— Не могу, у меня слишком много дел и забот, и я понятия не имею, когда и чем все это кончится. Да, мы перестали общаться, но на это есть свои причины, — Валера погладил жену по плечам. К горлу подкатил комок боли от несказанных слов, но он сдержался, обещая, как только выйдет за порог, то даст волю своим эмоциям, — все у нас будет как прежде, вот увидишь.
— Позовите Владимира Губарева. У меня с ним назначена встреча.
В кабинет вошел невысокий мужчина с поредевшими волосами в белой форме и с камерой на шее.
Валерий на следующий день вернулся обратно в Чернобыль:
— Мне неважно, кто виноват и в чем причина происходящего! — генеральный секретарь с коричневой «отметиной» на залысине грозно ударил кулаком по столу. — А теперь будьте любезны вернуться на свои места, — произнес он после долгой тирады, махнув рукой в сторону выхода.
— Мне стоит задержаться, товарищ Щербина? — когда руководители, прихватив с собой папочки с документами, вышли из огромного, увитого колоннами, зала, ученый подошел к Борису Евдокимовичу, спрятав руки в карманы темных брюк.
— Да, вы остаетесь здесь, Валерий Алексеевич.
Едва переступив порог своего кабинета, Валера бросился к телефону, набрал на нем номер и прокричал в трубку:
— Я хочу немедленно с ним поговорить!
Аппарат снова громко зазвонил:
— Щербина просит вас вернуться в Чернобыль!
В четыре дня самолет вылетел в Киев.
Когда приглашенный Владимир Губарев, журналист из газеты «Правда», присел перед ученым, тот встал, засунул руки в карманы брюк и, подойдя к зашторенному окну, остановился, бросив взгляд на улицы опустевшего города.
— Вова, я знаю тебя со студенческой скамьи. Мы проучились с тобой до самого последнего курса…
— Слушай, на тебе лица нет. Ты, случаем, не заболел?
Валера достал из кармана пиджака пачку сигарет и прикурил. Издал тяжелый вздох и посмотрел на огонек на кончике сигареты. Поднес ее ко рту и затянулся. Выпустил дым через приоткрытые губы и вновь устремил взор на улицу.
— У меня столько всего накопилось, ты себе это представить не сможешь.

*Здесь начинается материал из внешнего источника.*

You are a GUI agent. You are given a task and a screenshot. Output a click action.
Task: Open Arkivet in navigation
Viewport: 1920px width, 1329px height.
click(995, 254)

И академик продолжил, выдержав паузу:
— Это случилось десять лет назад, я уже тогда работал в курчатовском институте, преподавал неорганическую химию, изучал ядерную реакцию и писал статьи на тему атомных реакторов.
Однажды я увидел одну девушку, журналистку. Она захотела пообщаться со мной тет-а-тет.

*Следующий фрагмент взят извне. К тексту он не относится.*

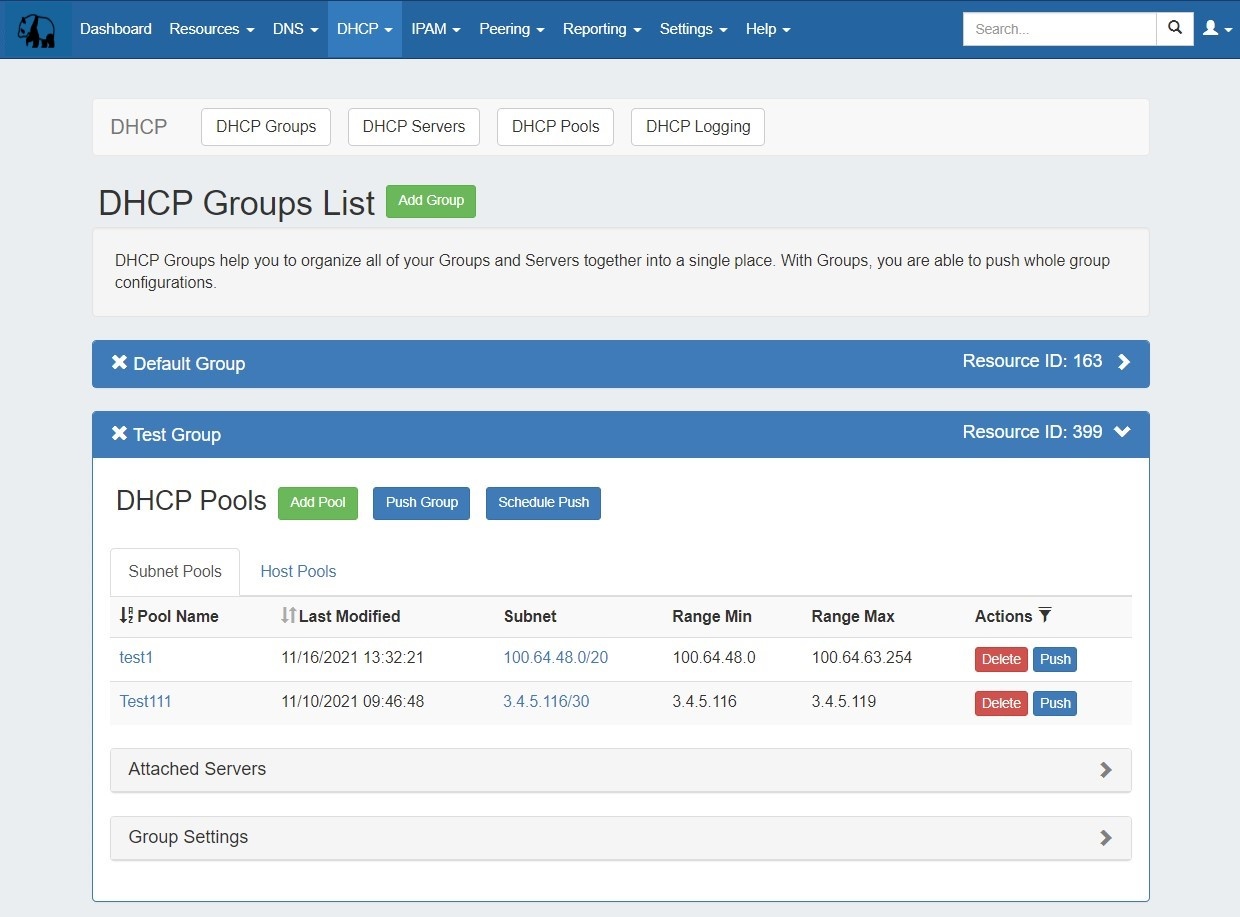Open the IPAM dropdown menu
This screenshot has width=1240, height=917.
click(435, 29)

Мы с ней не раз беседовали после, а потом у нас все закрутилось. Я переспал с ней раз, потом еще раз, и еще раз, а потом я узнал, что она беременна. У нас родилась дочь. А потом я ушел, оставил ее с дочерью потому что любил только одну женщину, свою Маргариту.
Все, что со мной случилось, я посчитал кошмаром наяву. «Это был не я!» — кричал я сам себе по ночам.

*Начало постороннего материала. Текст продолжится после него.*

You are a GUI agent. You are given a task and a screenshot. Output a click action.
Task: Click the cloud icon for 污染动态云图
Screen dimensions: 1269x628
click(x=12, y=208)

Дочь свою, вторую, я не видел два года. В последний раз мы увиделись, когда ей исполнилось четыре.
И спрашиваю себя сейчас, почему тогда я поступил так глупо, не по-мужски? Что произошло во мне, когда я очнулся от наваждения, длившегося целый год, понимая, к чему привели мои действия? Почему я тогда не признался Маргарите, что у меня появилась вторая дочь? Почему я до сих пор обманываю ее, Ингу и себя? Чем они заслужили такое отношение?
— Если я правильно понял, тебя терзает появление внебрачной дочери? — когда ученый надолго прервал свой монолог, погрузившись в тишину, заговорил Владимир задумчиво. — И это все, что тебя сейчас беспокоит? А как насчет аварии? Ты уже выяснил ее причину?
— Пока что нет.
— Но у тебя-то есть определенные мысли на этот счет, просто делиться ими ты не хочешь, я так понимаю?
— Мне нужно подождать еще немного, прежде чем смогу понять, что же именно здесь произошло.
…На столе лежал принесенный кем-то апельсин.
— Меня угостили, — улыбнулся Василий. — Возьми себе.